Since f(x)=√(x-3) has an absolute minimum of 0 does its critical point exist?
I'm really confused because someone mentioned that f(x)=√(x+3) does not have a critical point.
Does that mean that if there is an end point there, there can't be a critical point?
f(x) has an absolute minimum of 0 because of the definition of the square root.

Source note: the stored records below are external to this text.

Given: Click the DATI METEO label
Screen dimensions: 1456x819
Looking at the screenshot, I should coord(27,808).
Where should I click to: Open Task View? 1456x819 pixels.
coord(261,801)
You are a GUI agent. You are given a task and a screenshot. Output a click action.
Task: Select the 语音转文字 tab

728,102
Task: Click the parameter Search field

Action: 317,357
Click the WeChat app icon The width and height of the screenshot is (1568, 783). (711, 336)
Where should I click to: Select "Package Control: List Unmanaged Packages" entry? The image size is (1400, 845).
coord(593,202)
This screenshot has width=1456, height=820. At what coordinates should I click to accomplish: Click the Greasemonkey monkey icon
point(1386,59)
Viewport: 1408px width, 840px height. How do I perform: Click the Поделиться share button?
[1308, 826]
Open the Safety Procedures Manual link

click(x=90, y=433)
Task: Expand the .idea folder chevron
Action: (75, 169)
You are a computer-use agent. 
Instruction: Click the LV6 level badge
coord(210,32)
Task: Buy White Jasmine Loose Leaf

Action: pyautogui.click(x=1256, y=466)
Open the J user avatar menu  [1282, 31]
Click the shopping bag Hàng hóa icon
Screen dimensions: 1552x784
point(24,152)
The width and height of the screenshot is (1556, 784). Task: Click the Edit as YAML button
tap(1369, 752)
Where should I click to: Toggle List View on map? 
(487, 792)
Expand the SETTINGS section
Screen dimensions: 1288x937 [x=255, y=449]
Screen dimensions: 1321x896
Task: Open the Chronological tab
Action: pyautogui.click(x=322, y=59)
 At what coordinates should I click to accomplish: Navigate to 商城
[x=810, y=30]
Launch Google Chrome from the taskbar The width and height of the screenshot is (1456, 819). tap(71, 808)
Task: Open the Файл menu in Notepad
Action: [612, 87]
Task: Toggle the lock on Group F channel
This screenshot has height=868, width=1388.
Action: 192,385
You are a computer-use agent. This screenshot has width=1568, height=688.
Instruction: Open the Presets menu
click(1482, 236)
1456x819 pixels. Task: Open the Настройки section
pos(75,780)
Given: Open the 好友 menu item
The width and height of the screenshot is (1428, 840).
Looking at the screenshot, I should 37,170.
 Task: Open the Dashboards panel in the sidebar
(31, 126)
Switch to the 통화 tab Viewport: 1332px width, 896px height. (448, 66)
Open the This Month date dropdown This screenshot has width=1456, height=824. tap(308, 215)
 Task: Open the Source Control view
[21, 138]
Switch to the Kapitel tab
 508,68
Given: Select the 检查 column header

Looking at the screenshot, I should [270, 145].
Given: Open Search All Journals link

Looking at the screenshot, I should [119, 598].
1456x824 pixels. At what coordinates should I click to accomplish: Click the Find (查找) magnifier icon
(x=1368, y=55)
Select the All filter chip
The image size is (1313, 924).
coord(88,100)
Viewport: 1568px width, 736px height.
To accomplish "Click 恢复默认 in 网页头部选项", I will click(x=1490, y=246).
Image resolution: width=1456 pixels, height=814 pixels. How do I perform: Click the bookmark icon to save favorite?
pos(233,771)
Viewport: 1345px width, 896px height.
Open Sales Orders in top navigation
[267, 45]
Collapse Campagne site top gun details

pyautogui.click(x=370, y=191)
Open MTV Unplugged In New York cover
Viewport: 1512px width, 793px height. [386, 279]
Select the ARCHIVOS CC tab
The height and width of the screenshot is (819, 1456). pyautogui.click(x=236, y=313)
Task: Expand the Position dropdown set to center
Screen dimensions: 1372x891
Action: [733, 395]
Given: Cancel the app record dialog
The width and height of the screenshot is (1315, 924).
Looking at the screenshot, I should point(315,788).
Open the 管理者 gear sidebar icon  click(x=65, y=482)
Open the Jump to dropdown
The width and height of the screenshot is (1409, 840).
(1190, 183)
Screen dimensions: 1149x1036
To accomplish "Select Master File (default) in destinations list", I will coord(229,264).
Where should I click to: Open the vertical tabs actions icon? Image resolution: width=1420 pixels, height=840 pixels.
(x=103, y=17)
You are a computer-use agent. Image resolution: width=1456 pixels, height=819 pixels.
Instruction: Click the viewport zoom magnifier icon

Since we cannot take the square root of a negative number,
x-3 ≥ 0
x ≥ 3
and f(3) = 0
and f(x) only starts at x = 3
If you sketch y = √(x-3) , there are no points below the x-axis nor to the left of (3,0) and (3,0) is the minimum point.
It depends how your text or your instructor has defined "critical" point.
I'd say the critical point exists, since the usual definition that y'=0 or is undefined.
In either case, I think that (3,0) is the critical point.
Would -3,0 be the critical point for f(x)=√(x+3)?
To determine if a function has a critical point, we need to understand what a critical point is. A critical point occurs where the derivative of a function is either zero or undefined. In other words, it's a point where the slope of the function is either horizontal (zero derivative) or vertical (undefined derivative).
Let's analyze the function f(x) = √(x-3). To find the critical points, we first need to compute its derivative f'(x).
Using the chain rule, we differentiate f(x) = √(x-3) as follows:
f'(x) = (1/2) * (x-3)^(-1/2) * 1
Simplifying further, we have:
f'(x) = 1/(2√(x-3))
To check for critical points, we set f'(x) equal to zero and solve for x:
1/(2√(x-3)) = 0
However, we can observe that there is no value of x that makes the denominator zero. Therefore, the equation 1/(2√(x-3)) = 0 has no solutions.
Since there are no values of x for which the derivative is zero (or undefined), there are no critical points for the function f(x) = √(x-3).
Now, regarding the function f(x) = √(x+3), you mentioned someone said it doesn't have a critical point. That statement is incorrect. Let's find the derivative of f(x) = √(x+3):
Using the chain rule, we differentiate f(x) as follows:
f'(x) = (1/2) * (x+3)^(-1/2) * 1
Simplifying further, we have:
f'(x) = 1/(2√(x+3))
Similar to the previous case, we set f'(x) equal to zero to check for critical points:
1/(2√(x+3)) = 0
Again, there are no values of x that make the denominator zero. Therefore, the equation 1/(2√(x+3)) = 0 has no solutions.
So, the function f(x) = √(x+3) also does not have any critical points.
To answer your final question, the presence or absence of an end point does not directly relate to whether a function has a critical point. The critical point is solely determined by the behavior of the function's derivative. In either case, we have shown that both f(x) = √(x-3) and f(x) = √(x+3) do not have any critical points.